Nuestra selección venció ayer a una “supuesta” selección francesa jugando uno de los mejores partidos que le hemos visto en los últimos tiempos. Digo supuesta, porque esa frase de Rajoy que ha significado un auténtico terremoto político cuando afirmó que “Francia tiene una plantilla de altísimo nivel. Eso sí, sin franceses” que incluyó en una columna deportiva, en la calle se entiende perfectamente, pues hay que ser muy torpe para no percibir el reemplazo étnico que se está produciendo en Europa. Lo que ocurre, es que el concepto de “sustitución poblacional” choca frontalmente, contraviene la ideología oficial y los progres, pese a ser evidente, montan en cólera cada vez que alguien destapa lo que son sus perversas intenciones. Desde el punto de vista administrativo, es cierto que España le ganó a Francia, pero desde otro punto de vista, también Europa venció a África.
¿Alguien cree realmente que un título administrativo de nacionalidad provoca en el agraciado un súbito sentimiento de pertenencia a la nación que se lo otorga o lazo afectivo alguno? Y mejor que no hablemos de patriotismo.
Seamos realistas, Europa acoge a muchos millones de personas que proceden de culturas muy diferentes a la nuestra y hasta hostiles con nuestra civilización, casi todas con nulo interés en integrarse, para aprovecharse hasta agotar nuestros servicios públicos y con un fin, conquistarnos pacíficamente mediante la natalidad. Esto no me lo inventó yo, ya lo dijeron los presidentes argelinos, Boumediene y Buteflika.

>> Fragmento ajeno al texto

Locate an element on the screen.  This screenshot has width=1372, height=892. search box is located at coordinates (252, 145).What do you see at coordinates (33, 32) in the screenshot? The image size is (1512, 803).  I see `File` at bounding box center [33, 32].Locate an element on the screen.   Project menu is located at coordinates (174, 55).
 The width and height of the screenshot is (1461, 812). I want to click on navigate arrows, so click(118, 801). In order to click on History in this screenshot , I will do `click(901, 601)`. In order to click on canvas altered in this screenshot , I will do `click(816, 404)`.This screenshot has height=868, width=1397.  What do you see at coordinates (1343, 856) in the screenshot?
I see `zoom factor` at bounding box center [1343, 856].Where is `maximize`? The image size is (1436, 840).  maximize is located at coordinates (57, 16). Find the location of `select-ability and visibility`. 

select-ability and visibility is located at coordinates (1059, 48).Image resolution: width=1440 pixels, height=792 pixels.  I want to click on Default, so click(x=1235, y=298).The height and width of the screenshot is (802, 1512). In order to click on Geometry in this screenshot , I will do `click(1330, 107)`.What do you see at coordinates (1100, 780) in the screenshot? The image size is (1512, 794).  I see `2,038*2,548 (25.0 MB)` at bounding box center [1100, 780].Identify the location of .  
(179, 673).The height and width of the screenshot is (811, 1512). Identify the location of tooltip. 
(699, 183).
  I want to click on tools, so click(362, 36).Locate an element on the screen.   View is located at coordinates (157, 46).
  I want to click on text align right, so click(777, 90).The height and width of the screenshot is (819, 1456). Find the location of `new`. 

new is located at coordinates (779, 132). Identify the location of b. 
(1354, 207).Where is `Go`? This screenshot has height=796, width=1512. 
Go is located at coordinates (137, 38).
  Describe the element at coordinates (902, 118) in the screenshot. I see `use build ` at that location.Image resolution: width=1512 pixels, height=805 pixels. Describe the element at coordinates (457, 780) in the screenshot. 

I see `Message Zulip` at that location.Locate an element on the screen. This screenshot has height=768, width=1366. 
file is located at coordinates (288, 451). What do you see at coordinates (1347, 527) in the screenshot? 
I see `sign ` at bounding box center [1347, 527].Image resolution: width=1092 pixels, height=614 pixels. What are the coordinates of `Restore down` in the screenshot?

Los progres, que son claramente antinacionales insisten “cualquiera puede ser nacional de cualquier parte si tiene los papeles en regla”. Pero de verdad os creéis que cualquiera será como vosotros por el simple hecho de pagar impuestos y rellenar los documentos administrativos adecuados. Evidentemente, no es verdad ¿Y los sentimientos?
Los que anoche ganaron, los españoles, lucharon por el amor y sentido de pertenencia hacia su patria, acompañado de orgullo, lealtad y compromiso con la historia, cultura y valores de la nación a la que se siente vinculados y por supuesto, para que su familia pasada, presente y futura se sientan orgullosos de ellos. Por el contrario, me da la impresión, aunque generalizar es siempre malo, que los jugadores “franceses” saltaron al campo con motivaciones muy distintas, más personales y menos sentimentales.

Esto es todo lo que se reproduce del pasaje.